El «viejo Vizcacha» es, en la segunda parte del poema gauchesco Martin Fierro (v.), del autor argentino José Hernández (1834-1886), la contrafigura del protagonista (v.).
Las virtudes de Fierro, todo cuanto hay en él de viril protesta contra las injusticias de la sociedad y de auténtica fibra moral, se convierte en Vizcacha en capacidad de adaptación a aquel mismo ambiente social, para poder sacar partido de sus imperfecciones, y en cinismo, astucia, holgazanería y burla de todos los valores excepto los utilitarios. Conocemos a Vizcacha a través de las impresiones del segundo hijo de Fierro, que relata los hechos de su vida después de que su padre marchó. La tía que había recogido al muchacho abandonado muere, y éste hereda sus bienes. Pero el juez, que se presenta en cuanto husmea la posibilidad de un negocio, confía la tutela del joven al viejo Vizcacha, que deberá encargarse de educarle y enseñarle a trabajar; el propio juez, mientras tanto, busca el modo de sacar también tajada de la fortuna del anciano.
En la presentación de Vizcacha, Hernández no ahorra adjetivos: disoluto, renegado, holgazán, comilón y amigo de lo ajeno; vive rodeado de perros que constituyen «todo su placer» y para alimentarlos mata, protegido por las sombras de la noche, las vacas ajenas, las despelleja y trueca sus pieles por hierba mate, tabaco y aguardiente. Todos sus bienes se reducen aparentemente a una mala yacija y a los cuatro muros de la cabaña sin techo donde acumula los frutos de sus latrocinios.

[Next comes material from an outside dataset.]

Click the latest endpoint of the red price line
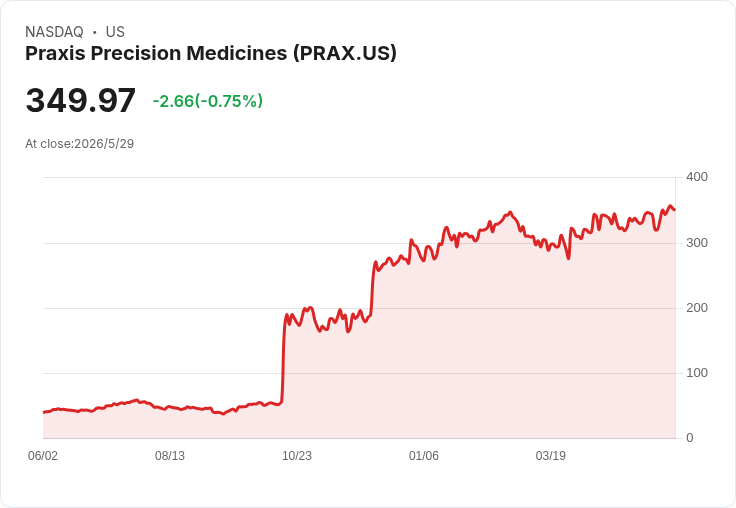point(675,209)

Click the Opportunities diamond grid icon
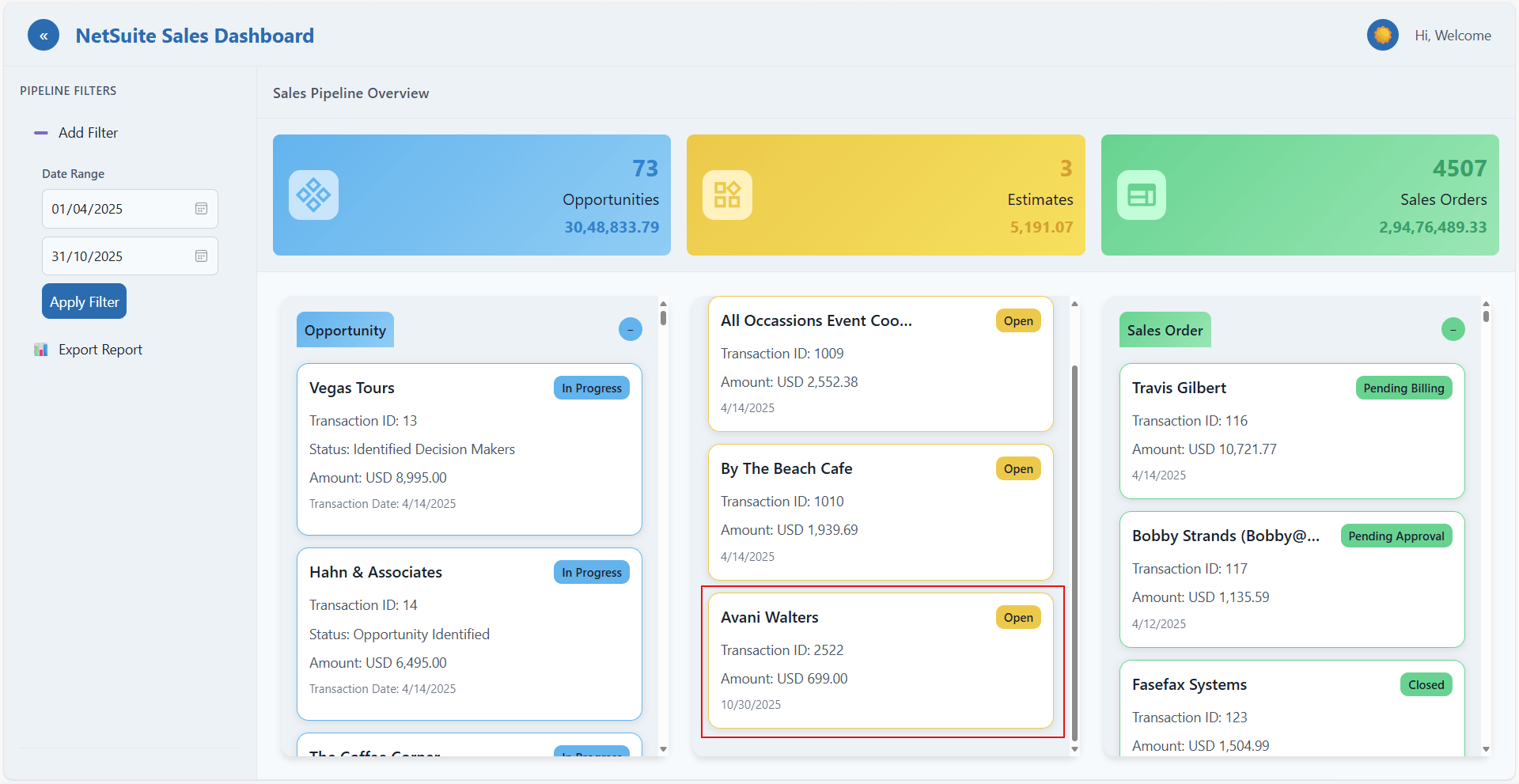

Desconfiado, impide que el muchacho entre en su^ guarida y le deja fuera incluso en las más crudas noches de invierno. Se dice que dio muerte a palos a su mujer porque «le había servido el mate frío». ¿Por qué maravillarse entonces si en el delirio de su última enfermedad grita que la mujer le llama desde el infierno? Sólo cuando se emborracha se acuerda de «educar» al joven Fierro con sus consejos llenos de malicia popular, de socarrona experiencia y de ciencia folklórica: en ellos se expresa una cruda filosofía inspirada en la escueta ley del Talión, una filosofía de oportunista y de chanchullero sin escrúpulos, que parece derivar de la tradición picaresca española (v. el Lazarillo y el Buscón), pero que sin duda había sido ampliamente asimilada por la mentalidad popular argentina.
«La primera preocupación del hombre — dice el viejo Vizcacha — debe ser procurar por su pellejo; y sólo hay que acordarse de una cosa: del comedero; donde veas que los perros están flacos, no te detengas, y haz como las hormigas, que nunca van al granero vacío; hazte amigo del juez e inclínate si se enfurece; no llames jamás la atención del prójimo; quédate en el rincón donde empezaste a vivir, sin meter la nariz en asuntos que no te importen dejando que ‘se queme los dedos quien amasó la harina, y vive solo sin fiarte de las mujeres o si te casas, cásate al menos con una mujer fea, pues te costaría demasiado guardar a una que encandilara a los demás…».